Count the lines below containing "Τρυπάνια". Number only.

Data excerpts
+++

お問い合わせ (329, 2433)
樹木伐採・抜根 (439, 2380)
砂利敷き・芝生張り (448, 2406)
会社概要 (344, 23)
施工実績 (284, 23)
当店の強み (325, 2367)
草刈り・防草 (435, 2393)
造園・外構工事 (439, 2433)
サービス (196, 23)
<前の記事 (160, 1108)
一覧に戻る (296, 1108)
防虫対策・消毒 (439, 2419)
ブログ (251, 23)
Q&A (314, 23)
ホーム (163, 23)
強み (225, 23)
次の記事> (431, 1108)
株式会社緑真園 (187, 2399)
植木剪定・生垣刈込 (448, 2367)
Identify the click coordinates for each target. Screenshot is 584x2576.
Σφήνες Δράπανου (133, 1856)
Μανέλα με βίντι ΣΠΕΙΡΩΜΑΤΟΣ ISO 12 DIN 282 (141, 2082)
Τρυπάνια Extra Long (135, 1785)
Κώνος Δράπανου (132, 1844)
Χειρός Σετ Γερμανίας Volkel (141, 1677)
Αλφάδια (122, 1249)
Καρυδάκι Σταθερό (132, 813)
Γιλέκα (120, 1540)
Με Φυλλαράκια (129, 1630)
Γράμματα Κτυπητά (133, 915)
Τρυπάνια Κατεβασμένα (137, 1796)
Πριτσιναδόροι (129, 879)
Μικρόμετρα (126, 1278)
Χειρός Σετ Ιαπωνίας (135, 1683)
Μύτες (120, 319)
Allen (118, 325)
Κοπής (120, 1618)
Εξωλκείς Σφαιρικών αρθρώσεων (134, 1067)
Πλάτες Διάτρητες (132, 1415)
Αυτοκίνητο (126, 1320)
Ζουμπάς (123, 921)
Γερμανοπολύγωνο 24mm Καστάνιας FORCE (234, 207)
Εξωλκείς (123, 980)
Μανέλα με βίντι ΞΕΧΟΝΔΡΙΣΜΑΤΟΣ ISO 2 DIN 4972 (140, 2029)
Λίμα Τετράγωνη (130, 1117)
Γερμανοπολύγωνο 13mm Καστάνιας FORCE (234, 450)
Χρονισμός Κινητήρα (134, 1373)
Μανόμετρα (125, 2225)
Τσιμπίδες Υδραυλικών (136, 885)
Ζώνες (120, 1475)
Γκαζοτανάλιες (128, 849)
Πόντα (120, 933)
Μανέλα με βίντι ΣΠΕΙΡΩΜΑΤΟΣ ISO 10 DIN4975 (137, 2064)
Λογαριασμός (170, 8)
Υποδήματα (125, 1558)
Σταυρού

+++

▶ Answer to this exercise
2